For every sequence in USGENE, the SHA-2 algorithm has been applied and indexed in the new field Sequence Key (/SEQK). The generated string (e.g., A0000030BD19782FC1774AF58E4CFFEE7F0E30588CBA14DCD38C), is specific to a sequence. Identical sequences receive the same string, regardless of the database of origin, or the organism from which the sequence was isolated. Further details on using the /SEQK field for efficient duplicate identification will be communicated in due course.

Compatibility with Full-Text Patent Databases

Search fields common to the patent full text databases are now also available in USGENE:

  • /APO Application Number, Original
  • /DED Data Entry Date
  • /DUPD Data Update Date
  • /INA Inventor Address
  • /PAA Patent Assignee Address
  • /PNO Publication Number, Original
  • /PRDF Priority Date, First
  • /PRYF Priority Year, First
  • /PRNO Priority Number, Original
  • /RLPC Related Publication Country
  • /RLPD Related Publication Date
  • /RLPN Related Publication Number
  • /RLPY Related Publication Year
  • /RLT Related Application Type

Maximum Number of Hits Increased

The default maximum number of hits has been increased to 15,000.

The new parameter "-maxseq" allows the maximum number of hits to be increased to 100,000, but a larger maximum will mean a longer processing time. Example of setting maxseq to 100,000: = > RUN BLAST L1/SQN -F F -MAXSEQ 100000

Additional Information

Although BATCH searches are not possible, L-numbers from sequence searches can be saved with the command SAVE and reactivated with ACTIVATE.

Alerts for sequences are not possible for the time being but can be set up for bibliographic fields.
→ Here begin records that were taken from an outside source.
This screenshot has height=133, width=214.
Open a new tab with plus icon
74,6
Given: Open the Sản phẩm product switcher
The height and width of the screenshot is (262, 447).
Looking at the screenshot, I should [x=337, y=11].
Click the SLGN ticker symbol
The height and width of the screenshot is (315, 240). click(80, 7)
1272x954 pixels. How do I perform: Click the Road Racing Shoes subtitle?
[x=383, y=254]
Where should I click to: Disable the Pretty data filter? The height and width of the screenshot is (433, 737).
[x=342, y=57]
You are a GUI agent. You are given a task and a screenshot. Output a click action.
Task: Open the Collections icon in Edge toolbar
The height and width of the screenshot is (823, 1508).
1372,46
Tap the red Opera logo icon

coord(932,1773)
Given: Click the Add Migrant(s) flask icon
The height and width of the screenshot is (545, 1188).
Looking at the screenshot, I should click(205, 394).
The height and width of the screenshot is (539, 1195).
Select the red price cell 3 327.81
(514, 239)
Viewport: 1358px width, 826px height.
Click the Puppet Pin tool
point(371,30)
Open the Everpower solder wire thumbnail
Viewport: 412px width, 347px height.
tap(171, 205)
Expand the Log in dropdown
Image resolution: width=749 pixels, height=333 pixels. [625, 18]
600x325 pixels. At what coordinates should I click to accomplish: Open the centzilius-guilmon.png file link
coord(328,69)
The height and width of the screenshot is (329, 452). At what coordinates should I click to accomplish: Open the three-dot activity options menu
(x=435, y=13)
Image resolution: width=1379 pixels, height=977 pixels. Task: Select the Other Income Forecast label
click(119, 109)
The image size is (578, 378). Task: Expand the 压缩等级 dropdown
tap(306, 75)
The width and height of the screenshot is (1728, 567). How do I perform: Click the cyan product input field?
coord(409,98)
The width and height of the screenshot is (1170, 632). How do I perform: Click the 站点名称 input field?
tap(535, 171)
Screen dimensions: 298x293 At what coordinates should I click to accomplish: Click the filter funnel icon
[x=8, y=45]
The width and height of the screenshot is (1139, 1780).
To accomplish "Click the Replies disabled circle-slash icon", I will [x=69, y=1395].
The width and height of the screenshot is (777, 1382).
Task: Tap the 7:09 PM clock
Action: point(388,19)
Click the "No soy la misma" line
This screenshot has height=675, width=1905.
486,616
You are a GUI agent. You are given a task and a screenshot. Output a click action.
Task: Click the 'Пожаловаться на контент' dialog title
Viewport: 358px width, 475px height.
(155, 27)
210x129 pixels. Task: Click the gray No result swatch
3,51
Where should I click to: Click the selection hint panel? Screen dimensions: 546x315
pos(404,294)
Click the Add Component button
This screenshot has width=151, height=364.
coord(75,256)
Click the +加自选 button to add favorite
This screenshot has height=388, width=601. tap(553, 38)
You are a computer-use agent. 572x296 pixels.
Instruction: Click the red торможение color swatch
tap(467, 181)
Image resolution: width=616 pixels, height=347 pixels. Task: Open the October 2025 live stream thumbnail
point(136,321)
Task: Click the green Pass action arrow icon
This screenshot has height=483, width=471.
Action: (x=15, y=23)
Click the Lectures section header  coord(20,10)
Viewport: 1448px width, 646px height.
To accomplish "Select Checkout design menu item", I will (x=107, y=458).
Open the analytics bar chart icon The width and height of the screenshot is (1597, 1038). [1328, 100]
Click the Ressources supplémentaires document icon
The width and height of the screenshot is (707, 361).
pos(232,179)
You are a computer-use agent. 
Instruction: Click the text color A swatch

The new Database Summary Sheet for USGENE is available at: https://www.cas.org/sites/default/files/documents/usgene.pdf

Manual Codes for Derwent World Patents Index Revised for 2022

The Derwent World Patents Index Manual Codes are revised each year to include new codes suggested by customers as well as the patent analysts at Clarivate.

For the 2022 revision, 79 new Manual Codes have been added, comprising:

  • 65 new CPI (Chemical Patents Index) codes
  • 14 new codes in the GMPI/EPI (General and Mechanical Patents Index / Electrical Engineering Patents Index) areas.

The new codes, in use since update 2022001, allow newly emerging technologies to be indexed in DWPI. Scope note changes also have been introduced, to increase clarity.

Significant revisions for 2022 include:

  • PCR Testing: New code hierarchies - B11-C08N*; C11-B08N*, D05-H18* for PCR testing methodologies and Rapid/Real-time testing
  • Geophysical muon imaging - using naturally occurring muons for imaging/mapping: New codes - S03-C02M
  • Mixed reality systems merging real-world and virtual world environments: New codes in T01-J40D
  • 6G mobile communication: New code - W02-C03C1M
  • Electric vehicle safety systems: New codes:
    • X21-A05A1 - Passenger and pedestrian protection
    • X21-A05A2 - External/Internal view cameras
    • X21-A05A3 - Horns/noise generators
    • X21-A05A5 - Anti-collision/parking systems

Full lists of the new and revised codes can be viewed at: https://clarivate.com/derwent/dwpi-reference-center/dwpi-manual-code/